Amidst the rallying cry of Ukrainian nationals and the backing of military, financial, and humanitarian support from the West, various top-ranking Ukrainian officials were arrested for espionage.

According to Reuters, long before the Ukrainian war began, Kremlin had already started building its network to pave the way for this war. During the first attacks, the Russian army encountered 169 members of the Ukrainian National Guard in Chernobyl, and in a matter of two hours, the Ukrainians surrendered.

Apparently, this pivotal incident was not a surprise for Russia. They have already laid plans for infiltrating the infamous nuclear plant and have strategized for the location to be their base operations during the beginning of the war. Moreover, sources with knowledge of Russian processes said Kremlin’s war planners had foreseen a small number of defenders in the region, making them more confident in their attack.

 

Ukrainian President Volodymyr Zelenskiy’s administration was expected to “quit, flee or capitulate,” but that didn’t happen. And now, we’re past 162 days from the first day of the war.

On the other hand, Ukraine is aware of the moles within its administration and military forces.

Oleksiy Danilov
Oleksiy Myacheslavovich Danilov is a Ukrainian politician, secretary of the National Security Council. (Source: Office of the President of Ukraine/Wikimedia)

“Apart from the external enemy, we unfortunately have an internal enemy, and this enemy is no less dangerous,” the secretary of Ukraine’s National Security and Defence Council, Oleksiy Danilov, said in an interview.

Danilov confirmed that various leaks during the first few months of the war cost them resources. He did not disclose names but claimed they ensured the traitors were “neutralized.”

More and more traitors are being unveiled as Ukraine inches to reclaim its territories. In a report by SBU, the Ukrainian Security Service Operatives have uncovered and detained members of the Russian FSB spy network. The leader turned out to be a “civilian” resident in Odesa, recruited by the Russians. The leader goes under the pseudonym “Professor.”

The “Professor” created a vast network of agent-informants in multiple regions in Ukraine. They were informing Russian special services of the location of Ukrainian weaponry and headquarters for “decision-making centers,” according to Babel. The “Professor” was scouting around Odesa military when he was arrested and another informant, as detailed in the Ivano-Frankivsk oblast.

“To fulfill the tasks of the Russian government, he set up an extensive network of assets, hiring residents of multiple regions. The Russian special service was interested in information about the exact location of decision-making centers and critical infrastructure objects,” the SBU notes.

Additionally, the spy network among top-ranking military officials is slowly unraveling. According to The Kyiv Independent, the former Security Council Deputy Secretary Volodymyr Sivkovych has been arrested and is suspected of high treason for providing information to Russian intelligence. Just like the “Professor,” Sivkovych was supposedly heading an extensive network of agents in Ukraine that spied for Russia.

Ukraine: What Next?

Read Next: Ukraine: What Next?

“Now I don’t have time to deal with all the traitors but gradually they will all be punished,” Zelensky said at the time.

“The bureau also said that Oleh Kulinich, the former deputy head of Ukraine’s Security Service in Crimea and recently detained, was allegedly a part of the same network.”

The Security Agency is still on the hunt for more spies as hundreds more were rounded up on accusations of espionage. However, this did not mean the SBU was safe from the investigation. Back in July, President Zelensky asked the parliament to dismiss former SBU Chief Ivan Bakanov, and he has not been reinstated since.

With Zelensky’s “self-purification” within the Ukrainian administration, analysts said the betrayal had been “obvious” from the start.

According to ABC, Kyiv-based analyst Volodymyr Fesenko said the raid on regional chiefs was necessary. Though the decision on “Bakanov” was “forced,” it was the right thing to do.

“This is a crisis decision. They need to bring in order, to purge the SBU and search for … agents. Not only in the SBU, of course, but the SBU is critically important.”

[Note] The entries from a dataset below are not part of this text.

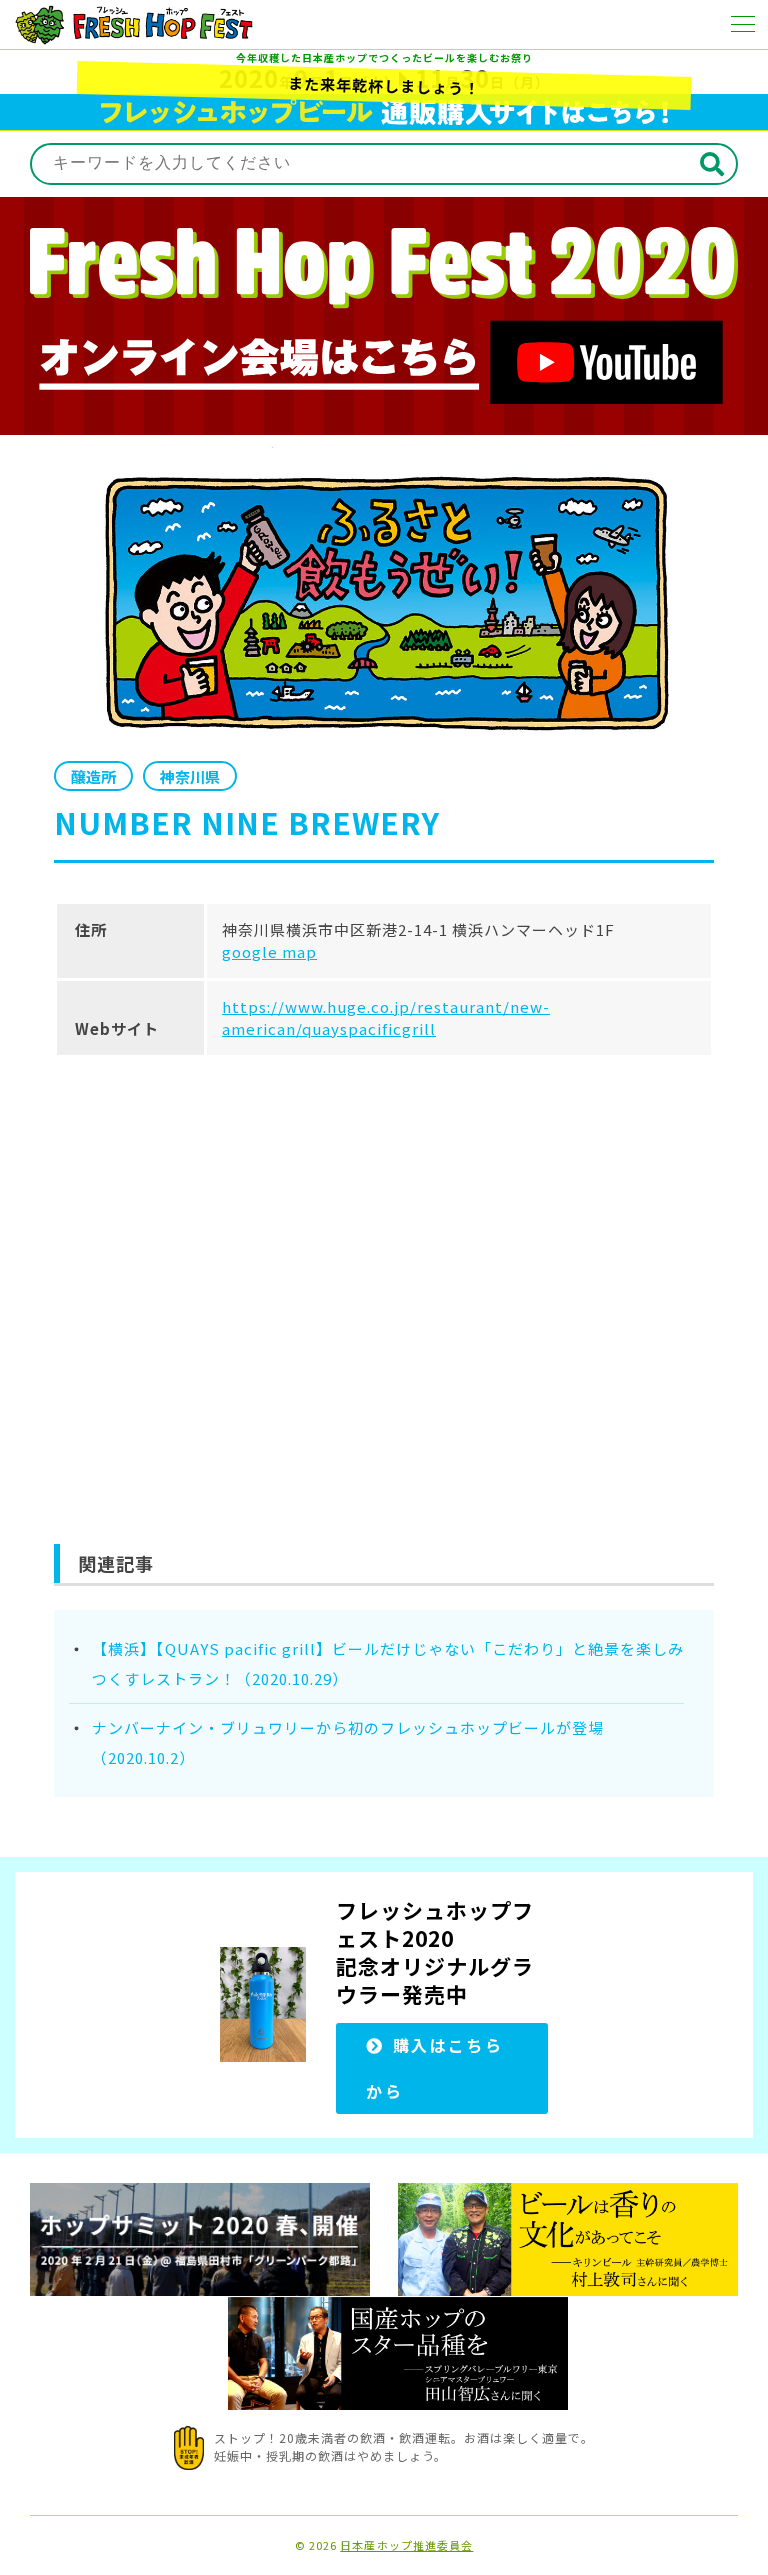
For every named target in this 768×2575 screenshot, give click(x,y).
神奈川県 (190, 776)
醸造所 (93, 776)
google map (269, 951)
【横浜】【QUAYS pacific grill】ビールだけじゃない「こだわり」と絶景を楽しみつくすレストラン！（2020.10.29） (388, 1663)
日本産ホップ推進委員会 (406, 2545)
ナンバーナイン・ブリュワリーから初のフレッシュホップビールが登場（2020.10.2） (348, 1742)
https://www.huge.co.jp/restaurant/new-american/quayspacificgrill (386, 1017)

With their powerful counteroffensive on Kherson, it is becoming more apparent that the drive to remove spies within the military has proven effective in maintaining that “surprise factor” against Russia.

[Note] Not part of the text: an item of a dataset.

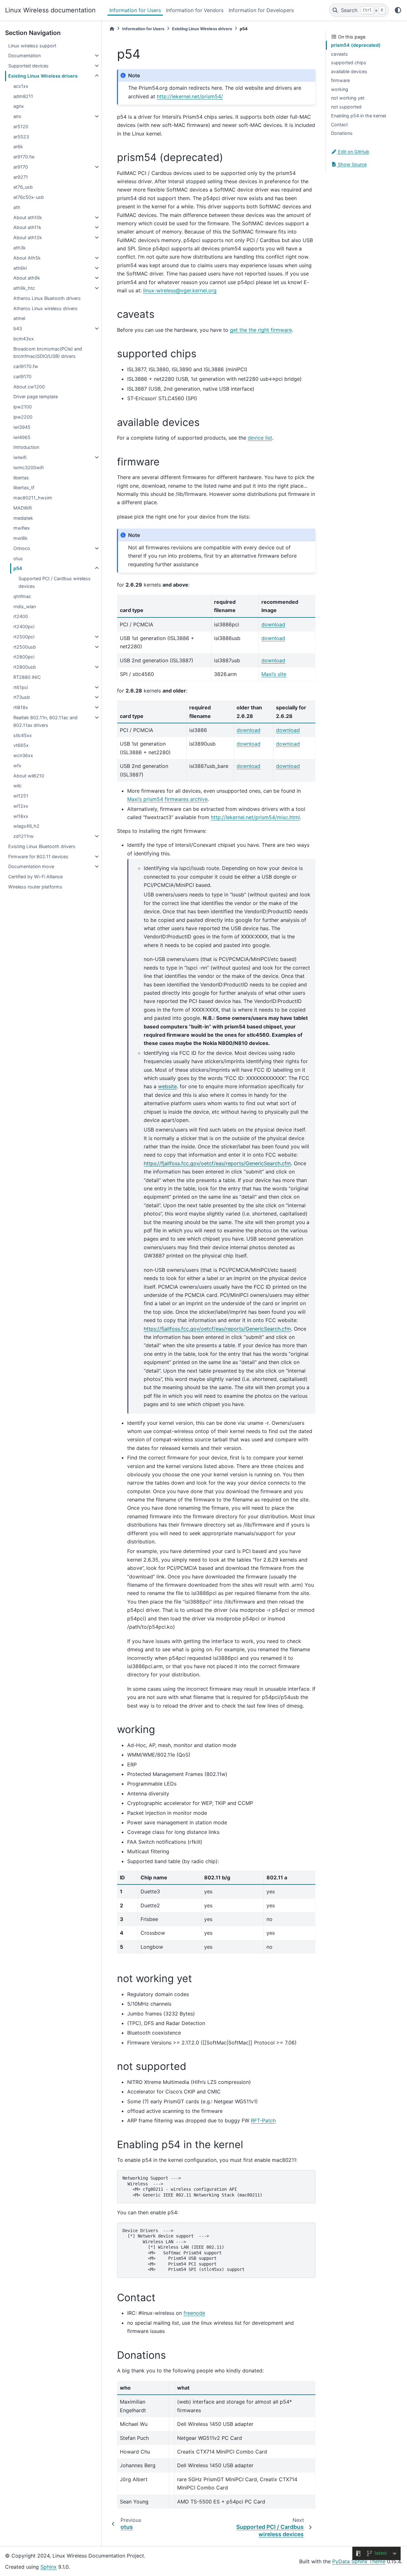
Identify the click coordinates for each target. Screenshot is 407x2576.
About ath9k (26, 278)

Fesenko also said that Zelensky’s decision to start with the SBU was perceptive since this is the central organization that will do the investigations. So, if the head of the SBU is corrupt, they could never progress.

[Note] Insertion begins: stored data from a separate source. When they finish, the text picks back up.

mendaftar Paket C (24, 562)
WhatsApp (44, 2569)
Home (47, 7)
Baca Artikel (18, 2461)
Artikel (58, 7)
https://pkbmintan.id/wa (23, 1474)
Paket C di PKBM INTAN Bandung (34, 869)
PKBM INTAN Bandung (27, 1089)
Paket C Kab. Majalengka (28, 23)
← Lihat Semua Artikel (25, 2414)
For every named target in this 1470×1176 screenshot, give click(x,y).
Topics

“It was obvious there was treason in the Kherson region. That there were agents is obvious. Now there will be tough counterintelligence action and outing of these agents. That’s why the SBU question is so important. Because it is the SBU that should handle counterintelligence… And it turned out there were also Russian agents in the SBU.”

Ukraine is still pursuing multiple investigations with the hopes of finally crushing all connections to Russia.

“Now it’s certainly smaller, but it remains,” said Constitutional and policy expert Bohdan Bondarenko.